HOW TO COMPLETE THIS TASK: Search the listing below for the word "computer", and copy every line in which it turns up.
=== Section Start ===
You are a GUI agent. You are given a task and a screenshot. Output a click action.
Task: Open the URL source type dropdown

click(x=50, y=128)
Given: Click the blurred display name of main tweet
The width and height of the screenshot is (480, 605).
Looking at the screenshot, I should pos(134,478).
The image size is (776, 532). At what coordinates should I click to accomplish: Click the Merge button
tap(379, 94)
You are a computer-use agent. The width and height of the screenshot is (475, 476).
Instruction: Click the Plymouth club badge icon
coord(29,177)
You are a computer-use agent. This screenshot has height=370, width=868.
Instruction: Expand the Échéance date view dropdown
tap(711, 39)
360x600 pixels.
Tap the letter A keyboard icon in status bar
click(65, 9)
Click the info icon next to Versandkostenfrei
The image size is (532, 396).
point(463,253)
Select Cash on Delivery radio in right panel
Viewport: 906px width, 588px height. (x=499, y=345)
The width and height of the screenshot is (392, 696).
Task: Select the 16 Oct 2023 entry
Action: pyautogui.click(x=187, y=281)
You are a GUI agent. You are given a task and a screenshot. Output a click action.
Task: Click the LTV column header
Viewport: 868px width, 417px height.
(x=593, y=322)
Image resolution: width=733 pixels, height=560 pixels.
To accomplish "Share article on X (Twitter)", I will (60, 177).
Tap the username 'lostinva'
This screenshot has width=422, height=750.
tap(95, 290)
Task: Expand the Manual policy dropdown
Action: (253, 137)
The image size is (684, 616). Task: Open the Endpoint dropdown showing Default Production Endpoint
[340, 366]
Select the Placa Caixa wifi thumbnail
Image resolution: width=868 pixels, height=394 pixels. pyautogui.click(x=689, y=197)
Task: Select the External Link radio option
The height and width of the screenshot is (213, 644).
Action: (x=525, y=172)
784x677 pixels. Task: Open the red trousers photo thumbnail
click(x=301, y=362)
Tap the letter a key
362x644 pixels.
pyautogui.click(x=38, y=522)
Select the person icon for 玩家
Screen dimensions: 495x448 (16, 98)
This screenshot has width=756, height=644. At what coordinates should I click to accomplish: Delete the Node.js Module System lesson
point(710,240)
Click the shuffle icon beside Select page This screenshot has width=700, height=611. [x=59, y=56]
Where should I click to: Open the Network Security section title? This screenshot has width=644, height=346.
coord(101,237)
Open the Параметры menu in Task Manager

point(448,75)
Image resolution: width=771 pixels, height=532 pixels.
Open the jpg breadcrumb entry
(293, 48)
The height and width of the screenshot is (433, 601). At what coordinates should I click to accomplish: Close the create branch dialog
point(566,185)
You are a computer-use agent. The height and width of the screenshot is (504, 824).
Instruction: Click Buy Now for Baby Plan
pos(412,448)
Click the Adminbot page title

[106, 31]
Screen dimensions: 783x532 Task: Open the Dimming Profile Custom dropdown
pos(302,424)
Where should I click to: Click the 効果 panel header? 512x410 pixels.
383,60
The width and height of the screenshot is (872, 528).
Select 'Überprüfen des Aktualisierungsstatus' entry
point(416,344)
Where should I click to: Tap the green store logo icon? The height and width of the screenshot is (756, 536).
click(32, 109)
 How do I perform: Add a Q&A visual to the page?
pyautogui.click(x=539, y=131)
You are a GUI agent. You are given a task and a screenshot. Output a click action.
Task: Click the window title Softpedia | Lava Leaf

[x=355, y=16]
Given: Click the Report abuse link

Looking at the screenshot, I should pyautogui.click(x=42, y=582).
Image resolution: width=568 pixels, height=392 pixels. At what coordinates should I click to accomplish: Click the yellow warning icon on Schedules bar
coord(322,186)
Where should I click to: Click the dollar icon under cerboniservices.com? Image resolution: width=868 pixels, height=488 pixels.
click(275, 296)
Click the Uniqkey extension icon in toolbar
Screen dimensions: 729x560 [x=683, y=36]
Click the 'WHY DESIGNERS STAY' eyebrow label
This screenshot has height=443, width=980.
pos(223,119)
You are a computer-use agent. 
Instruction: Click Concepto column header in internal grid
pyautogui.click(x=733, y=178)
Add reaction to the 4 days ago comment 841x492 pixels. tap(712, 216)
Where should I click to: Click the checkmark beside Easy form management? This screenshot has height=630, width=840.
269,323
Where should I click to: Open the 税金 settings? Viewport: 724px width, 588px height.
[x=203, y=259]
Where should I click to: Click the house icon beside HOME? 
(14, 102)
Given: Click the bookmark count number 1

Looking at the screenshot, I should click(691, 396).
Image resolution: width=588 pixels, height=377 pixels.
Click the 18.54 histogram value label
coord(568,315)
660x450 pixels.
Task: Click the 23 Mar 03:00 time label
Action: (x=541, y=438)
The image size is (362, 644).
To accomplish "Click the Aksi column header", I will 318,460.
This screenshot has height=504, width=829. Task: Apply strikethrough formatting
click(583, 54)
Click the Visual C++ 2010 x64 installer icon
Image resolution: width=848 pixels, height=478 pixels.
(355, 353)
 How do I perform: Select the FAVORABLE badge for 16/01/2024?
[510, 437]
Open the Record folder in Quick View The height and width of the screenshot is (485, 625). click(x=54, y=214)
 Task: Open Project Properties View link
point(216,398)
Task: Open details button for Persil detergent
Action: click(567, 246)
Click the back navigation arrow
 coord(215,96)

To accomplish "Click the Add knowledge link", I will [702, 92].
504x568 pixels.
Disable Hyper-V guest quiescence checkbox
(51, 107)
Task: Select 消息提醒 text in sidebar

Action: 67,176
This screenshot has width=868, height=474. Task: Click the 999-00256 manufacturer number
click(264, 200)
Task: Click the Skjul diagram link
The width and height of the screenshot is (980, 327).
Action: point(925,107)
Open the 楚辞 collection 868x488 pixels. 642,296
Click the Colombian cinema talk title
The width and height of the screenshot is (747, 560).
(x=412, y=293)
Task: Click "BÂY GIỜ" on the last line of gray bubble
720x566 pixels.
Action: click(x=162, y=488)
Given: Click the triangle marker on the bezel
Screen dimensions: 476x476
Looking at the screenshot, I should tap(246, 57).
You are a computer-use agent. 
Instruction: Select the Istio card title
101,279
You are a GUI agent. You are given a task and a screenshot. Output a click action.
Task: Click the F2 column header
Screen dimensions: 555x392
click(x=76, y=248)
=== Section End ===
EXERCISE RESULT:
You are a computer-use agent. The width and height of the screenshot is (475, 476).
You are a computer-use agent. This screenshot has height=370, width=868.
You are a computer-use agent. The height and width of the screenshot is (504, 824).
You are a computer-use agent. 
You are a computer-use agent. 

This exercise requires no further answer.